Does Paying Children for Good Grades Provide Incentive for Them to Value Education?

By on June 13, 2018

To my knowledge, Americans are the only ones who engage in this behavior and yet their children consistently fall short of the mark in comparison to students in the rest of the world.

India has more honor students than the United States has students. This does not mean that Indians are more intelligent than Americans. It is merely an indicator that Indian students see more incentives in studying and have fewer distractions than American children. Their parents impart to them from a very early age the value of attaining a proper education, especially if their parents are poor. Paying for grades doesn’t enter their minds as most could never afford this practice and those who could wouldn’t even conceive of the notion. How do I know this? Because I was raised by poor Hungarian immigrant parents who explained to me in no uncertain terms the value of an education and all of the rewards that came with that; my parents paying for grades never once entered that equation.

It was my father’s job to support our family.
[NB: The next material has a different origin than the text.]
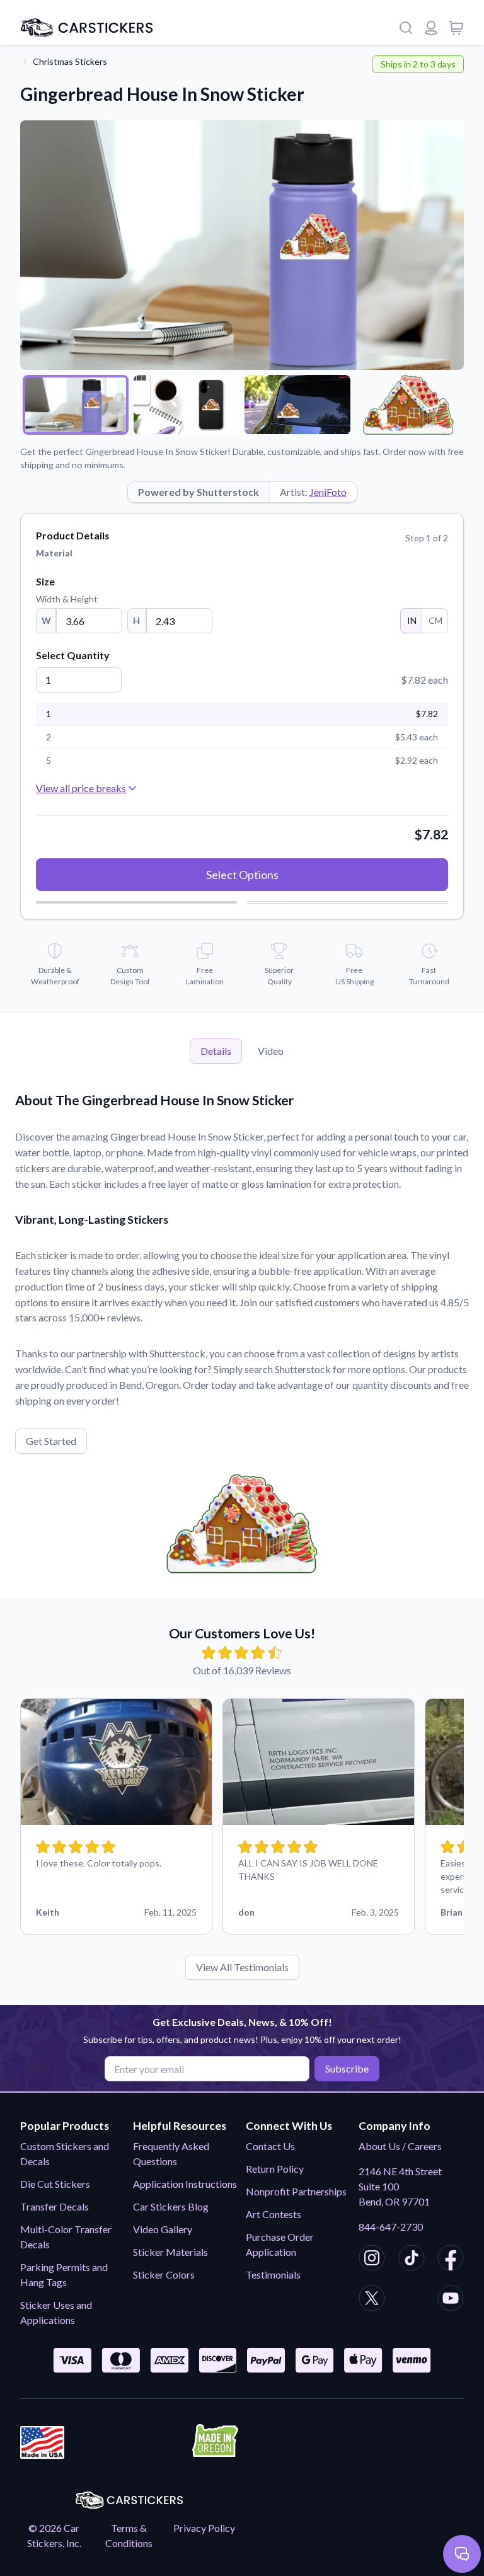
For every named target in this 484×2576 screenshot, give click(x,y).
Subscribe (347, 2068)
It was my mother’s job to take care of our family. Neither could speak English. They came to the United States with nothing but the clothing on their backs and faced plenty of discrimination because of it. So they had to work long hard hours laboring. No matter how little or how much money my father earned, my mother had to find a way to make it “enough”. My parents explained to me that it was my job to get good grades so that when I grew up I wouldn’t have to work with my back, that I could have a better life working with my brains and provide a level of comfort and security for myself and family with greater ease. They also expressed tremendous pride when I did well In school. When I didn’t do as well as I should have, they were disappointed because they told me that they knew I could do better. What child in the world wants to disappoint their parents?

Both my sister and I agreed with these ideas. Before my children decided to live with my ex-husband who himself saw no value in attaining an education (His parents did believe in paying for good grades.) they were straight A students with perfect attendance and lofty aspirations to be doctors, lawyers, teachers, etc. Since they decided to take the easy way out (much to my dismay) they’ve all either failed and/or barely graduated high school. I believe my oldest daughter is a waitress with no real means of achieving anything more for herself though she is certainly more capable than most because she is so intelligent. My younger three barely scrape by in school/are passed even though they fail miserably despite the fact that they are are very smart: proof positive that their father’s paying them for grades is not nearly adequate to teach the value of an education. I hope that one day, they will come back home to me and realize that the only way to provide security and raise their self-esteem is by attaining a proper education so that they may make their dreams come true. Otherwise, they face a lifetime of struggle and subsistence.

My sister actually moved her children to our parent’s native Hungary for their superior educational system. Her children now speak three languages, learn music and dance, and study very hard in a curriculum that most American children couldn’t begin to fathom. They will do fine in life as they were properly taught the value of an education and that is the self-esteem that comes from achieving your dreams with your brain, not toiling away with your back barely able to scrape by.

Neither I nor my sister ever thought of paying our children for good grades. They get praise and the self-esteem that can only come from accomplishment. If they do not do well then we express dismay and work with them so as to help them achieve the grades that we know they are capable of getting. We instill in them honor, dignity, and pride: all core values that money can not buy. As for what we tell them about their friends whose parents believe in paying them for good grades? Well, my sister doesn’t have that problem as they live in Hungary where such a thought wouldn’t enter the mind of a parent. But when she lived in The United States and my girls lived with me we told them to pity those children and their parents for they are incapable of understanding the value of a proper education and the tremendous personal rewards that come with that.